UFCWiadomości MMA

Dziennik MMA – 22 kwietnia 2015

Najciekawsze wiadomości MMA z Polski i zagranicy z 22 kwietnia 2015.

Barboza zejdzie do piórkowej?

Passa dwóch dobrych zwycięstw Edsona Barbozy – nad Evanem Dunhamem i Bobbym Greenem – została zastopowana przez rozpędzonego Michaela Johnsona, który na UFC Fight Night 61 nieustanną presją całkowicie niemal wyłączył ofensywę Brazylijczyka. Teraz Junior jest już gotowy do powrotu, o czym opowiedział w rozmowie z MMAJunkie.

Potrzebuję teraz walki. Nie ma znaczenia, kto będzie moim rywalem i który będzie w rankingu. Chcę walczyć, bo przegrałem poprzedni pojedynek. Koncentruję się na tym, aby powrócić mocniejszym i zwyciężyć.

Barboza nie wywołał do walki żadnego przeciwnika, ale na wzmiankę o Nathanielu Diazie zareagował z wielką radością.

To mi się podoba. To byłaby dobra walka. Mam teraz na twarzy wielki uśmiech.

Z której strony by nie spojrzeć, wydaje się, że konfrontacja z młodszym Diazem byłaby dla Edsona błogosławieństwem – stocktończyk to nadal bowiem bardzo mocne marketingowo nazwisko, ale stylistycznie rywal dla Barbozy niezbyt wymagający – przynajmniej na papierze.

Najbardziej jednak Barboza zaskoczył stwierdzeniem, że bierze pod uwagę zejście do kategorii piórkowej.

Wiem, że większość gości jest większych ode mnie w kategorii 155 funtów. Jestem bardzo lekki jak na 155. Dzisiaj ważę jakieś 176-177 funtów – bardzo mało. Gdybym miał dobrą propozycję w 145 lbs, nie ma problemu, bo 155 jest dla mnie bardzo łatwe.

Przyznaję, że tego się zupełnie nie spodziewałem. Nigdy nie przemknęło mi nawet przez myśl, że Barboza jest mały w porównaniu do swoich rywali – zawsze miałem zgoła odwrotne wrażenie. No, ale skoro zapewnia, że byłby w stanie to zrobić, to… może kiedyś doczekamy się Barboza vs Holloway? Choć, nie powiem, pisząc to, jakoś nie mogę odsunąć od siebie poczucia całkowitej abstrakcji i swoistej dziwaczności, wyobrażając sobie Brazylijczyka w konfrontacji z małymi-chudymi piórkowymi.

| naiver |

Brown vs Means na UFC 189

Arcyciekawe starcie dwóch bodaj największych w UFC specjalistów od łokci zostało oficjalnie dodane do rewelacyjnie zapowiadającej się rozpiski gali UFC 189, która odbędzie się 11 lipca w Las Vegas.

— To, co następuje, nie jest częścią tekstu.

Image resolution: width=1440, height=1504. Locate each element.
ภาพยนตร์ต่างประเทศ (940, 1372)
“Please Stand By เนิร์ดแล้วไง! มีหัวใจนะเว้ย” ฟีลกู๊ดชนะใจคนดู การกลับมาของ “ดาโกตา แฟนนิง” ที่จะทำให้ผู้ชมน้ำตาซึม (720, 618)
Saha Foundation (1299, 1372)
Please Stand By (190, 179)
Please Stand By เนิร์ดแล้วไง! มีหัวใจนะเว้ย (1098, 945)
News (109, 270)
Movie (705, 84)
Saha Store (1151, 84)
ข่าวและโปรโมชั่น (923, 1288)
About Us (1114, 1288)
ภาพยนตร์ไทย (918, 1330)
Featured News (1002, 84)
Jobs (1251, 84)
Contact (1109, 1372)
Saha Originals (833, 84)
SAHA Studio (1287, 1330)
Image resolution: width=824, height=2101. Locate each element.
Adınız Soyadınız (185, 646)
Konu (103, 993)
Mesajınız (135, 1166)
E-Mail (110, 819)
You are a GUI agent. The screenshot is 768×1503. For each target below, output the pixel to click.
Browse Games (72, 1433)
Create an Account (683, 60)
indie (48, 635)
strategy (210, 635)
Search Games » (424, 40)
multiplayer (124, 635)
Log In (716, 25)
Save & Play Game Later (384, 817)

Chodzi oczywiście o batalię rozpędzonego czterema kolejnymi zwycięstwami Tima Meansa (24-6-1) z powracającym po dwóch porażkach ze elitą kategorii półśredniej – Robbiem Lawlerem i Johnym Hendricksem – Mattem Brownem (19-13).

Faworyta należy upatrywać w Brownie, przede wszystkim z uwagi na to, że jest bardziej konsekwentny w tym, co robi, nie miewając przestojów, co zdaje się być największym problemem Meansa. Nieśmiertelny od wielu pojedynków walczy w podobny sposób, a receptę na niego znaleźli dotychczas jedynie wspomniani Lawler – dzięki bardziej technicznej i zróżnicowanej stójce – oraz Hendricks – dzięki zapasom. Means stylistycznie nie przypomina ani jednego, ani drugiego, ale… gdy wchodzi na obroty, gdy podkręca tempo, gdy przypomina sobie, po co wszedł do oktagonu, wtedy jest piekielnie niebezpieczny ze swoimi doskonały prostymi, frontalnymi kopnięciami na korpus (wrażliwe miejsce Browna…) oraz morderczymi łokciami pod siatką.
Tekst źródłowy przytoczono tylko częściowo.